The scene opens with an angry raised voice directed at you from a customer standing across the counter. Then comes an insult. Next, a threat. None of it is real - this time. St1 has launched a virtual training programme based on real incidents from its energy station network, giving employees a safe place to practise what to say and do if they face real-life confrontations.

Unfortunately, those confrontations occur far too often in real life for employees working in customer-facing positions. A survey conducted in 2024 among the employees across our retail network of St1 stations in Norway revealed the following results:

49.5% of employees reported experiencing harassment at their current workplace.

27.9% had received unwanted sexual comments.

35.1% had been subjected to threatening behaviour.

The most common source of harassment was customers, with young employees and women being the most affected groups.
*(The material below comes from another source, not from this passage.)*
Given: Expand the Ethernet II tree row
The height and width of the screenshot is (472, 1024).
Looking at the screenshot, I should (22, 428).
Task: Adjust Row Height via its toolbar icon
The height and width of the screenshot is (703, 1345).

Introduction video for new harassment training program

A safe place to practise

Although our goal is to prevent harassment entirely, a new online training programme provides guidance on how to handle situations if they do arise. “We want people working in our retail network to have the tools and the backing to handle difficult customers professionally—and to know they’re never alone,” says Sofie Fredriksen, who leads St1’s support centre and works on HSSE reporting.

Fredriksen served as content lead for the training, combing incident examples and the HSSE handbook to make sure the scenarios feel authentic rather than theoretical. Developed in cooperation with the software supplier Attensi, the training guides staff through three scenarios—an angry customer, harassment, and a threat of violence. It focuses on conflict management, body language, clear communication, and what happens after the incident.
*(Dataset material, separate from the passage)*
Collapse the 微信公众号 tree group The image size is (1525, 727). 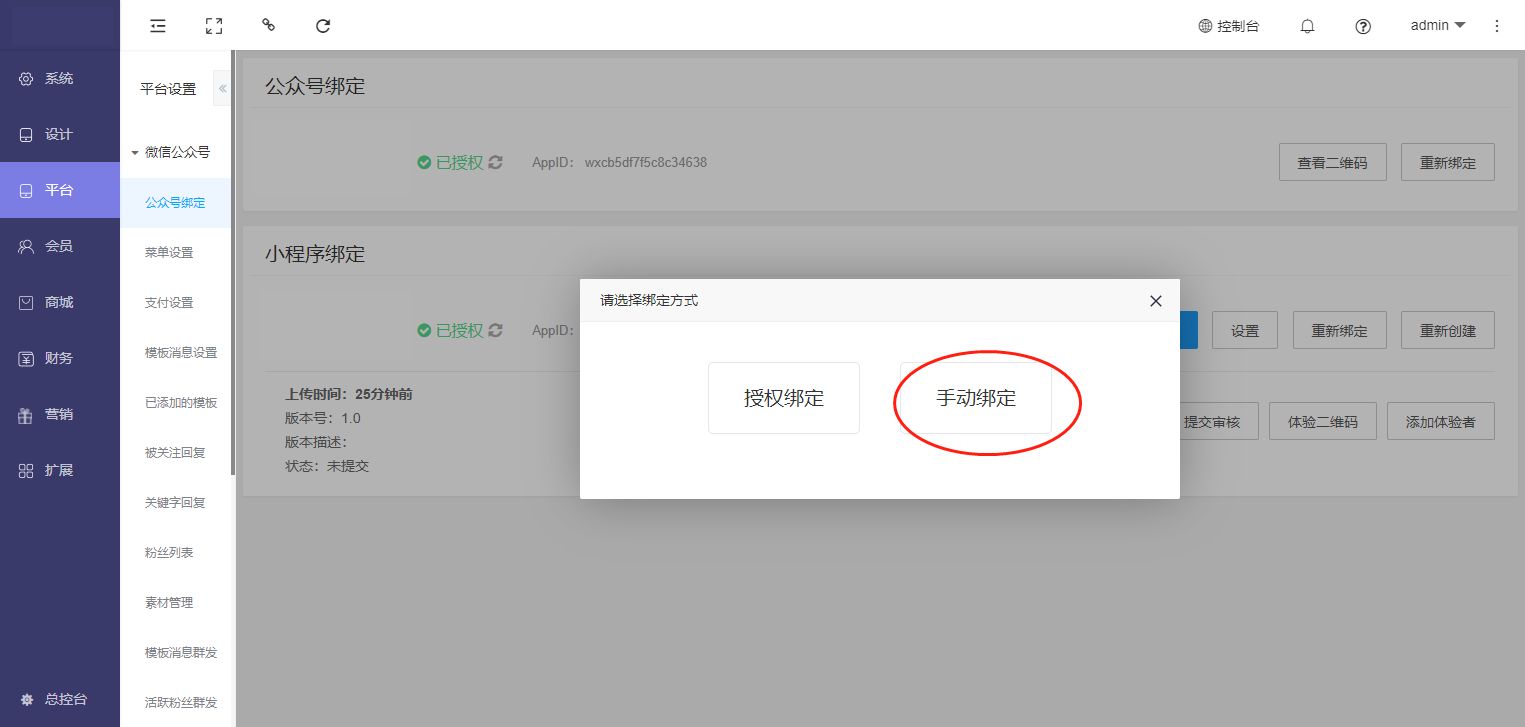(135, 153)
The message is clear: zero tolerance. If something feels wrong, it gets reported as an HSSE deviation and raised with the immediate manager so that help and support - not silence - becomes the default.

Nina Thomassen at Virke conference

Nina Thomassen at Virke conference

What managers do next

The final part of the training programme is about the manager’s role. Two dedicated chapters are written for leaders, including one scenario built around a colleague who has just been subjected to abuse. The module coaches managers through what support looks like in practise and how to make reporting routine rather than an exception. “Zero tolerance isn’t a slogan—it’s a routine,” says head of retail operations & EV charging Nina Thomassen. She led the 2024 survey and initiated the St1 participations in the “kindness week”, which we will come back to.
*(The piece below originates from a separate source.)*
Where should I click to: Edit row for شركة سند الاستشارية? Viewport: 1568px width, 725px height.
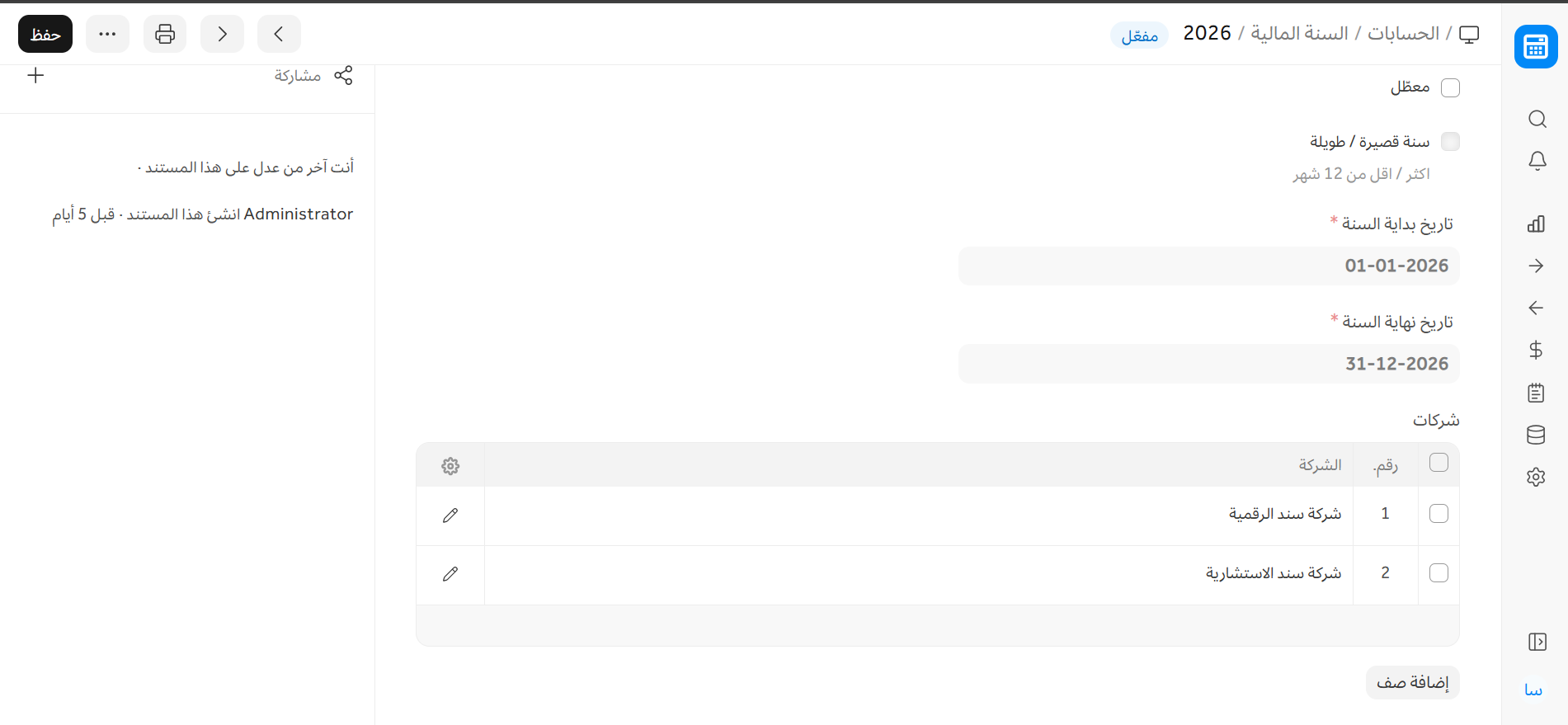tap(450, 574)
“If it feels wrong, report it. That’s how you protect people shift after shift”, she emphasises.

The leader training also leans into culture: creating a workplace where incidents are shared, followed up, and learned from, and where employees know that their immediate manager is their first point of contact for reporting.

Early uptake, simple incentives

The training programme just went live, and around 800 employees have already completed it. To keep momentum across busy shifts, a weekly prize is handed out – not based on game score, but participation. Because the goal is learning and completion, not points. “This isn’t about a leaderboard,” says Malin Ellingsen, St1’s training lead. “It’s about practise, safety and the culture we build – every day.”

Built on our own data, backed by clear signals

Rather than rely on other companies’ figures, St1 ran its own employee survey with support from NTNU Social Research, providing a baseline tailored to the network. The findings feed directly into the training and into simple, visible measures like Kindness Week, which returns in January.

The campaign “Kindness Week”, originally started by Circle K several years ago to raise awareness about harassment of retail employees, and has since been adopted by others in the industry through the Enterprise Federation of Norway Virke. St1 participated first time in January this year and will run a campaign directed at customers again in 2026. “In our first run, we did posters and engaged with media, and for next year, stations are also considering using their own Facebook pages to reach customers directly with clear, practical messages”, Nina Thomassen explains.

Designed for Nordic adoption

Although the course grew out of specific station experiences, it’s designed for easy translation and local adoption across the Nordics, aligning with shared HSSE principles and a matrix-based way of working. Teams in different countries are reviewing the materials and evaluate how they wish to implement this into the various markets.

Practise for real life

The scenes in the simulation are uncomfortable to watch – and that’s the point. Practising the words and the mindset in a headset makes it easier to act under pressure in real life. And when the headset comes off, the expectation remains the same as on screen: report everything, support each other, and make sure nobody has to face these difficult situations alone.